Targeting Reactive Lysines in Live Cells
Reference link: https://pmc.ncbi.nlm.nih.gov/articles/PMC10988577/
Background
While cysteine profiling is standard, identifying reactive lysines globally in live cells remains difficult due to lysine's lower physiological nucleophilicity and high proteome abundance. Mapping these sites is crucial for discovering new allosteric pockets and molecular glue degraders.
Methods
Researchers developed a platform utilizing a specific pyridinium-based probe for the selective modification of lysine residues. The workflow involved incubating the covalent probe directly in live cells, cell lysis, streptavidin enrichment, and rigorous on-bead tryptic digestion.
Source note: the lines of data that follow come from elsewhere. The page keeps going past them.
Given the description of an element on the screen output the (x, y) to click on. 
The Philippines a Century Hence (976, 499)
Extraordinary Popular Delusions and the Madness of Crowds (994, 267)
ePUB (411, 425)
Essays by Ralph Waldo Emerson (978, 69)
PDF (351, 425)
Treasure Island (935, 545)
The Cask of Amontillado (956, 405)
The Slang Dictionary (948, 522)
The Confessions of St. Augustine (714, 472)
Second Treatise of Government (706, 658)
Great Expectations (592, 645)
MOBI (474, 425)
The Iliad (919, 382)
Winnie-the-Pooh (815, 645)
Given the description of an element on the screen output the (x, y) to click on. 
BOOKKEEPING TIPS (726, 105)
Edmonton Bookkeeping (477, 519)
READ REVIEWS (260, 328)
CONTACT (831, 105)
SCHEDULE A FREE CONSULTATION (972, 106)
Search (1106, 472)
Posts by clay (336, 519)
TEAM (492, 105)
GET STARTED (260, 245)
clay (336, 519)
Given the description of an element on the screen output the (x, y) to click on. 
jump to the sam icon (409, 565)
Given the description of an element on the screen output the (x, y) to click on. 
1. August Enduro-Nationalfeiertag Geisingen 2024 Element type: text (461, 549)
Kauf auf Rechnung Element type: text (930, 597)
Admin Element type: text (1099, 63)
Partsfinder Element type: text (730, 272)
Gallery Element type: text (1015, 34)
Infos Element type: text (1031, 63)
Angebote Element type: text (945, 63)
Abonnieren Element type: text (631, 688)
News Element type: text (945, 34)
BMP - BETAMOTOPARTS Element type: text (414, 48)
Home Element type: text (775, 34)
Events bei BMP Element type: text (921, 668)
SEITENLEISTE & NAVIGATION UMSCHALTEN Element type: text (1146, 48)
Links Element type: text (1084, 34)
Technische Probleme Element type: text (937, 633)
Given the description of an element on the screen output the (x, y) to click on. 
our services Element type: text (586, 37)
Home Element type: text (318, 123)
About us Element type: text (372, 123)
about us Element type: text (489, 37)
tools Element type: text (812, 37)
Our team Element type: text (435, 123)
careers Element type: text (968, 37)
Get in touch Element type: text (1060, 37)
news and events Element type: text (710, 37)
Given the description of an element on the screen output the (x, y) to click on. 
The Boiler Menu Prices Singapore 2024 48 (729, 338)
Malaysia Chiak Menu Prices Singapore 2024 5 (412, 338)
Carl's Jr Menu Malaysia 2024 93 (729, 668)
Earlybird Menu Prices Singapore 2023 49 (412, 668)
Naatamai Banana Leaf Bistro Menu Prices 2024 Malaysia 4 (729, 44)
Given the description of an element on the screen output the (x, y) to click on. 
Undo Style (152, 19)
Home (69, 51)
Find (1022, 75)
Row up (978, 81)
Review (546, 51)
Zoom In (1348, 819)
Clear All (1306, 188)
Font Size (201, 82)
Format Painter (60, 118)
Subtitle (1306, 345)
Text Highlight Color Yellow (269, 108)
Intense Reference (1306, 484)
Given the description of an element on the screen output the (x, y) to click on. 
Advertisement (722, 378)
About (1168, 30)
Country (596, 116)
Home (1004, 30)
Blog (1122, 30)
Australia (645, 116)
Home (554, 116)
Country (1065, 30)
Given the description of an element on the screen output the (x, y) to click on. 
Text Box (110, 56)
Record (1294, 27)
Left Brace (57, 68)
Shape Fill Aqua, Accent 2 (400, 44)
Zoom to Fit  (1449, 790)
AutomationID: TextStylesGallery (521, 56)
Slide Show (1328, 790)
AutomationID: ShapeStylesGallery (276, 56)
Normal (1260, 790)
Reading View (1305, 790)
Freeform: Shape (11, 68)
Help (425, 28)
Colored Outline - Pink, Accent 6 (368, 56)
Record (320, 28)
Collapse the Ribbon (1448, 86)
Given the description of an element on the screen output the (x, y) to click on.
Peptides were analyzed using high-resolution LC-MS/MS with heavily customized bioinformatic pipelines.
Results
As demonstrated in Figure 1 of the referenced study, the methodology successfully mapped hundreds of highly reactive, ligandable lysine sites across the human proteome directly in a live-cell environment. The MS2 spectra provided clear, unambiguous b and y ion series flanking the modified residues.
Conclusion
This application definitively proves that with the right combination of probe chemistry, tailored enrichment buffers, and precise HRMS parameters, it is entirely feasible to achieve deep, site-specific mapping of challenging non-Cys residues.